“The Wild Hunt” is a film so creatively conceived and hauntingly executed it will stick with you long after the first viewing. I caught it on the big screen over a year ago in Canada and have been waiting for a good opportunity to share it with American friends ever since. The film is available on DVD starting this week and I’m back in the US, so it seems a good a time as ever to rave. It’s also an oddly appropriate week to bring up “The Wild Hunt” due to the opening of “Trollhunter” in theaters. They’re both wildly entertaining and oddly compelling mash-ups of a number of different genres, unexpected thriller/comedies with singularly inventive narratives. While you’re waiting for the Norwegian “monster” movie to open in your city, check out “The Wild Hunt” on home video.

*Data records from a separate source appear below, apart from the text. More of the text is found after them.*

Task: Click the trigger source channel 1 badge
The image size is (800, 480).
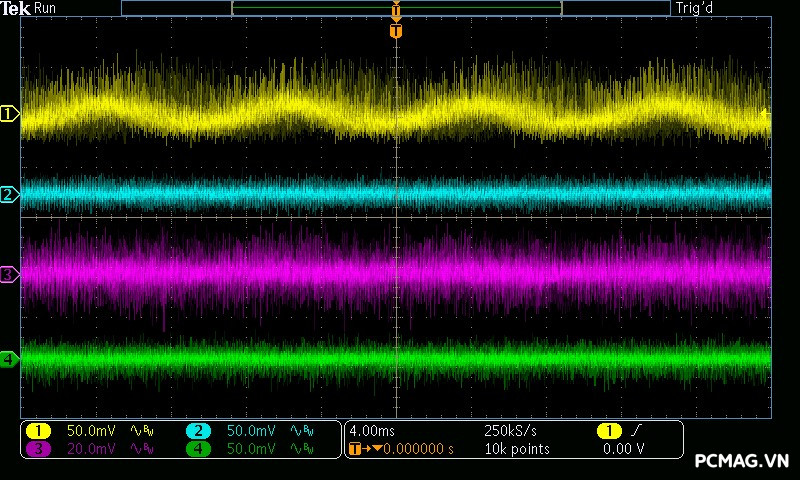Action: [x=609, y=430]
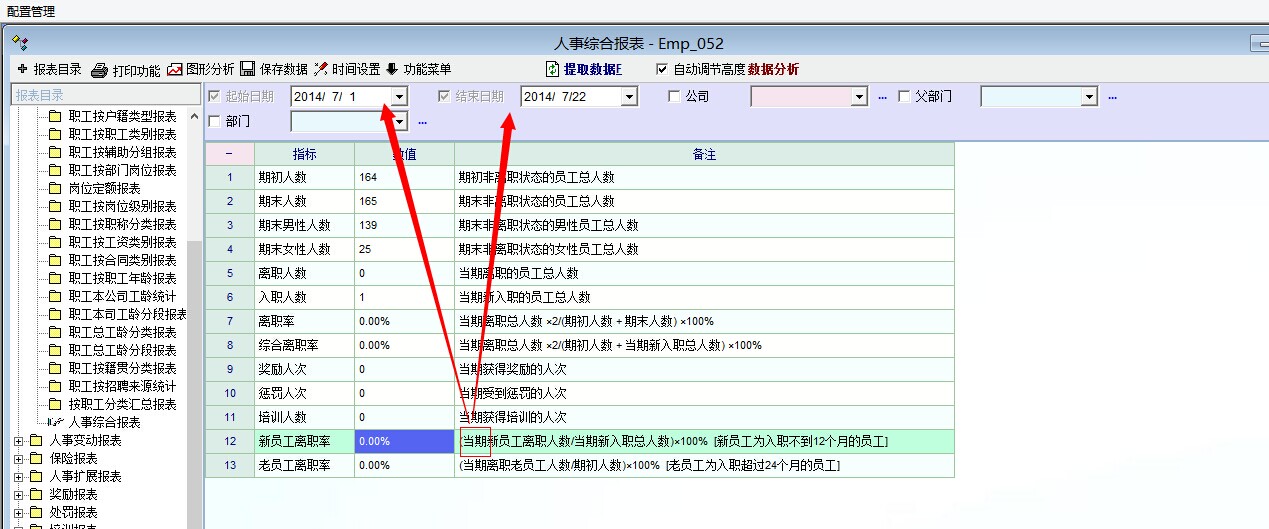The width and height of the screenshot is (1269, 529).
Task: Select 人事综合报表 in the report tree
Action: pyautogui.click(x=104, y=422)
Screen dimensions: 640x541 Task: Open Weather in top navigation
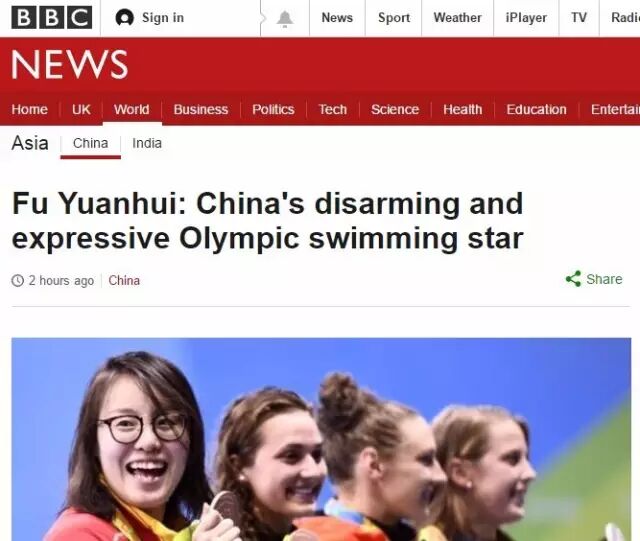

Also like “Trollhunter” this low-budget Canadian flick does a fantastic job of playing around with the border between reality and fantasy. Yet instead of bringing mythical creatures into a profoundly real (and “Blair Witch”-reminiscent) narrative, “The Wild Hunt” works within a more mundane story: a Live Action Role-Playing community in rural Québec. This setting allows writer/director Alexandre Franchi to really break down human imagination and explore how a game might not necessarily stay harmless. In fact, this supposedly safe realm of fun and imaginative expression might open us up to quite the opposite, messing with our conception of reality and bringing about dark and unexpected violence.
Initially “The Wild Hunt” is just another uproariously witty fish-out-of-water comedy. Erik Magnusson (Ricky Mabe) is an overworked Montréal youth who has a falling out with his girlfriend, Evelyn (Tiio Horn). She runs off to join the yearly week-long extravaganza at a LARPing community (which actually exists), where Erik’s brother (Mark A. Krupa, who co-wrote the film) is the Viking leader. Erik goes after her, determined to win her back, yet the referees won’t let him enter this anachronistically medieval town without getting into costume and taking on a character. Suddenly our protagonist is the anachronism, and we join him in his hilariously dumfounded struggle to comprehend this odd world of Vikings and elves.

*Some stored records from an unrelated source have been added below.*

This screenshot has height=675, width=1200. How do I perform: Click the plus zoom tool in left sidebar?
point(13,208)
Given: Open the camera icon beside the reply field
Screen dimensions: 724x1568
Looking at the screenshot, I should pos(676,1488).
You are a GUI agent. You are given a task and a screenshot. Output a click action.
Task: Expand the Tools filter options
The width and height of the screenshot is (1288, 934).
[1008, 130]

And then the film takes a turn. The fight to win back Evelyn brings “The Wild Hunt” away from light-hearted comedy and into the realm of the deeply unsettling slasher flick. I won’t spoil anything, but it’ll suffice to say that the final battle is far from the joyful romp at the end of “Role Models.” It’s not that the humor suddenly stops, but everything becomes tinged with an unsettling thematic darkness, taking us down a path that folds horror into an already complex mix of genres. “The Wild Hunt” is an extraordinarily difficult film to classify, which is an essential component of its success.
There is so much going on in this low-budget Canadian thriller that in retrospect it almost feels like a number of different films in one. It almost demands to be watched again and again. After one viewing it might feel like a hilarious dark comedy, while on a second or third it seems a bit more like a deeply disturbed and almost Shakespearean tragedy. Seek it out.
“The Wild Hunt” is now available on DVD.
Recommended if you like: “Trollhunter”; “Black Death”; “Role Models”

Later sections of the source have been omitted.